Homosexuality in ancient Rome was a far more casual thing than it became in later centuries. Bisexuality was the norm rather than the exception among many Roman men; it is noted of Suetonius’s Twelve Caesars, written at first hand during Hadrian’s reign, that only two of the twelve Emperors discussed were universally heterosexual. Hadrian’s passion for a young man would not have raised a single eyebrow in his own day. What raised a lot of eyebrows was the depth of feeling he held for what should have been a passing fling.
We don’t know much about Antinous, except that he was Greek, low-born, and stunningly handsome. He was a generation younger than Hadrian, but that was hardly unusual, and Hadrian was still a vigorious, good-looking, and athletic man.

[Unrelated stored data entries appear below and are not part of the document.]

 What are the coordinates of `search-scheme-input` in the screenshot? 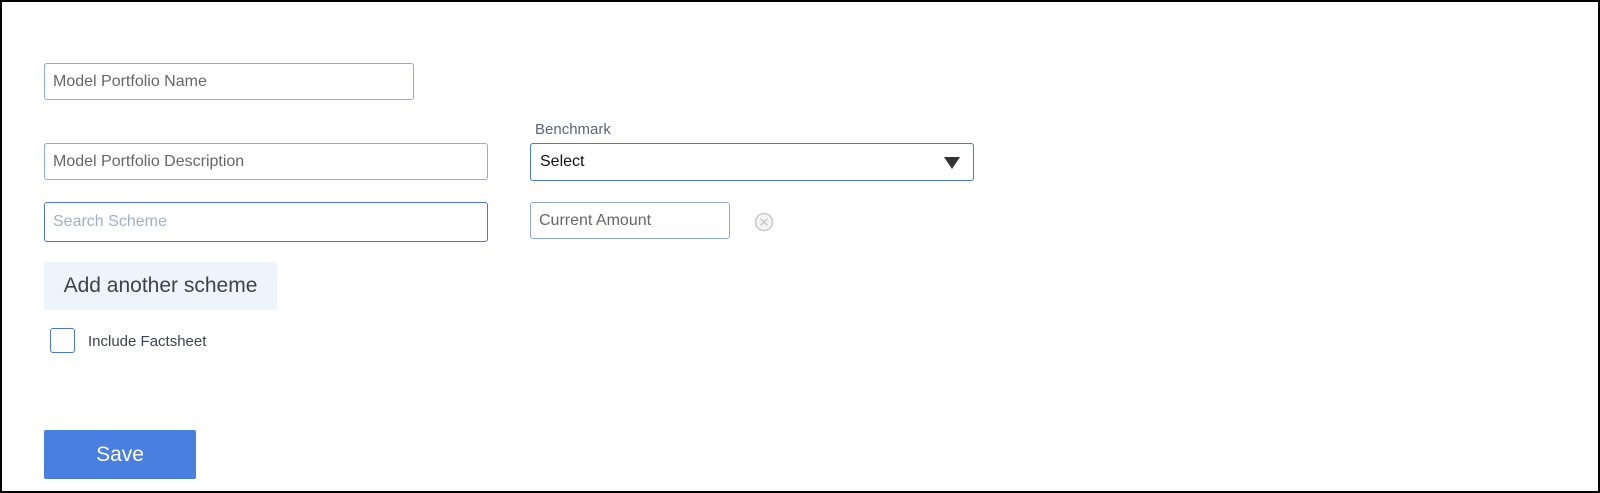 It's located at (266, 222).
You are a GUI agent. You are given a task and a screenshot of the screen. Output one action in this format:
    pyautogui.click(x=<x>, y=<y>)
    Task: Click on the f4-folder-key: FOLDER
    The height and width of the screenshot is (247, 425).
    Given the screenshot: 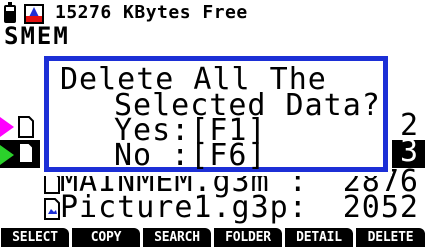 What is the action you would take?
    pyautogui.click(x=248, y=238)
    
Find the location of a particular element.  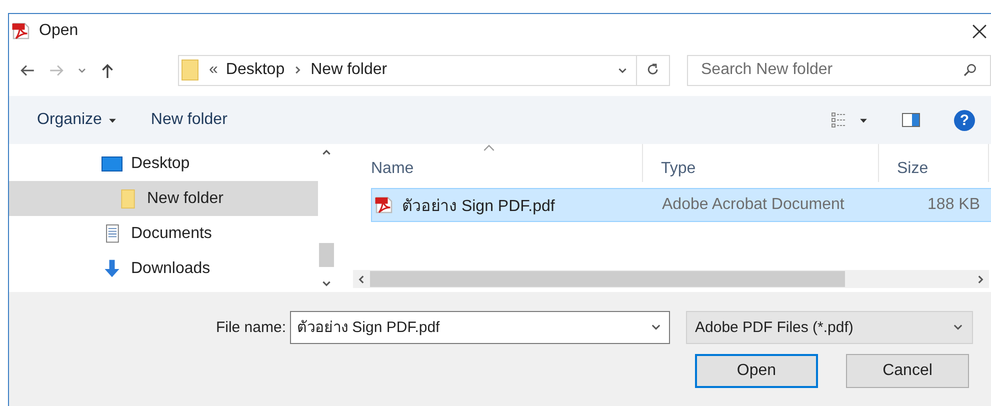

Antinous must have had some brains besides the beauty, since Hadrian was himself a scholar and a bit of a snob who scorned stupid people. Antinous did share Hadrian’s passion for hunting; the Emperor once risked his life to bring down a lion about to pounce on his lover. The real reason why Antinous drowned in the Nile remains a mystery, but the Emperor’s grief after the fact is unmistakeable: Hadrian, a biographer and scholar who wrote voluminously his whole life, penned just one line in shaky handwriting after his beloved’s death: “He was drowned in the Nile.”
Hadrian went on to make sure no one would ever forget the youth who must have been laughingly dismissed during his life as an Emperor’s boy-toy. Antinous was immortalized in so many statues that he is one of the best-known faces of the Roman era–nearly twenty busts and statues survive from Hadrian’s private villa alone. A city was named in his honor and he was made into a god, his worshippers briefly giving Christianity a run for its money.

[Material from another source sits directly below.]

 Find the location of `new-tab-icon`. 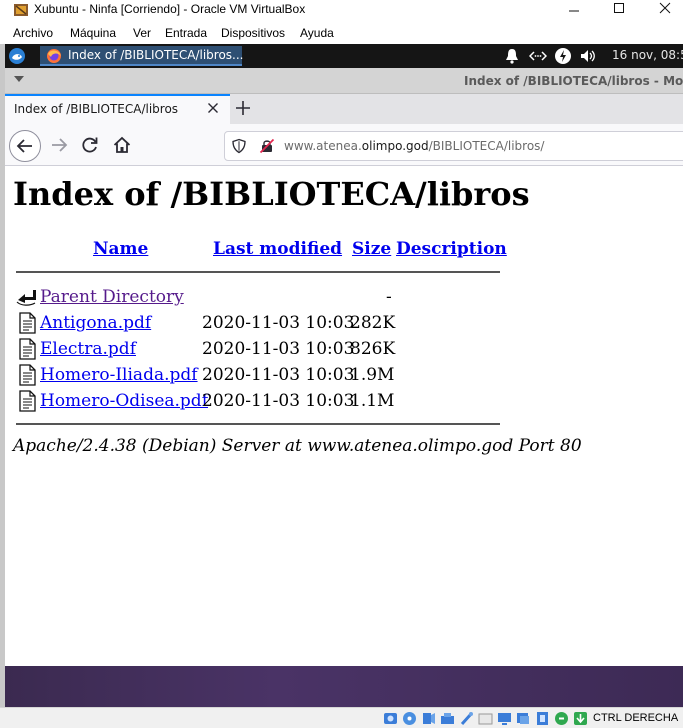

new-tab-icon is located at coordinates (243, 108).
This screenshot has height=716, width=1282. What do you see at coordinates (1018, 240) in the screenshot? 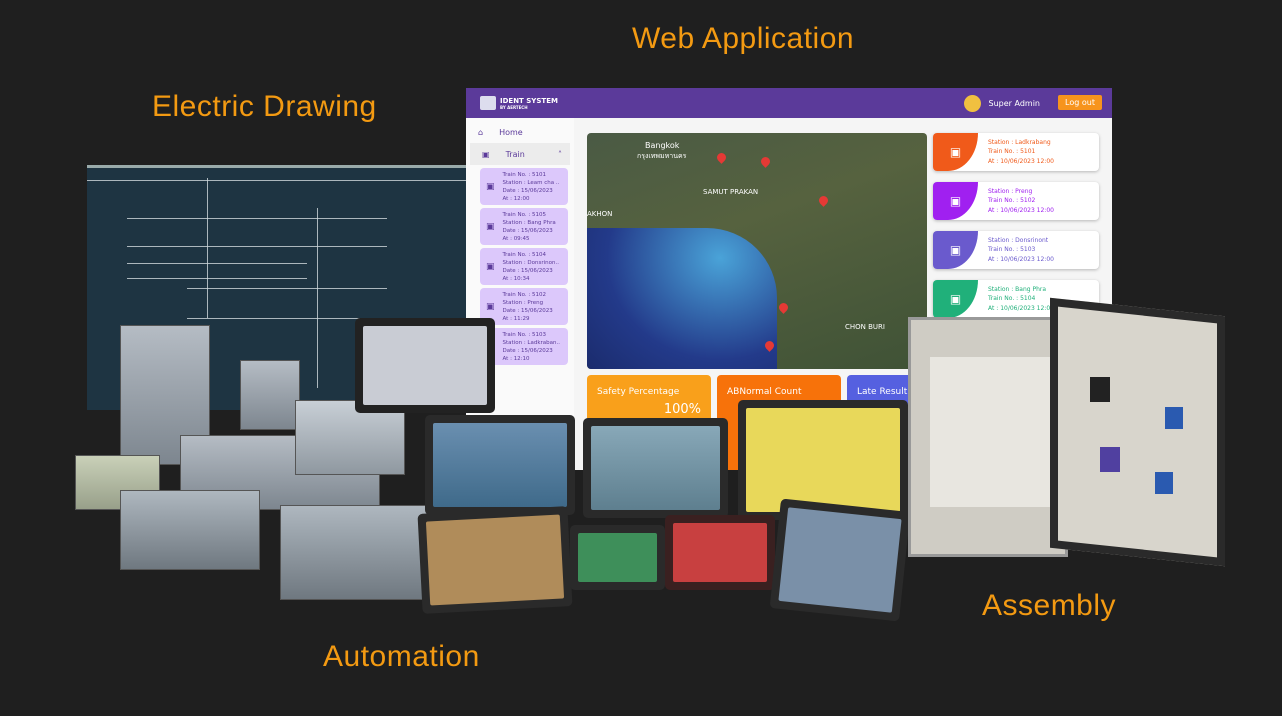
I see `card-station: Station : Donsrinont` at bounding box center [1018, 240].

Did Antinous love the Emperor as deeply as Hadrian loved him? We don’t know. Maybe he was just a handsome young man putting up with a powerful older lover because he had no choice. But if he’d been a girl instead of a boy, no one would ask the question. The fairy-tale details–Emperor falling in love with young beauty, tragic early death, lifelong devotion–would have swept the story along until it had all the rosy gleam of a romantic legend. The names of the two lovers would be linked in mass pop culture just like the names of Romeo and Juliet, Bella and Edward, Brad and Angelina. There would have been countless bad romantic odes written to their memories; numberless Victorian paintings filled with tasteful nudity and marble columns and pre-Raphaelite symbolism. Verdi would have written an opera called Hadriano with starring roles for an innocent girlish soprano and a powerful manly baritone. A terrible movie would have been made in the fifties starring Victor Mature and Jean Simmons, and another movie would be in the works for 2013 with bigger budget and better CGI, starring Gerard Butler and Scarlett Johansson. But simply because this real-life love affair with all the romantic trimmings happened to star two men, nobody knows about it unless they are ancient history buffs.
Still, the obscurity of Hadrian and Antinous might be ending. As societal attitudes towards homosexuality change, scholarly work on Hadrian no longer shies away from examining his sex life. Anthony Everitt’s splendid Hadrian and the Triumph of Rome devotes whole chapters to the Emperor’s beloved. And anyone who studies the sculpture of the ancient world knows Antinous’s face very well indeed, as busts and portraits and fragments of statues continue to be unearthed.
I think Hadrian would have liked that.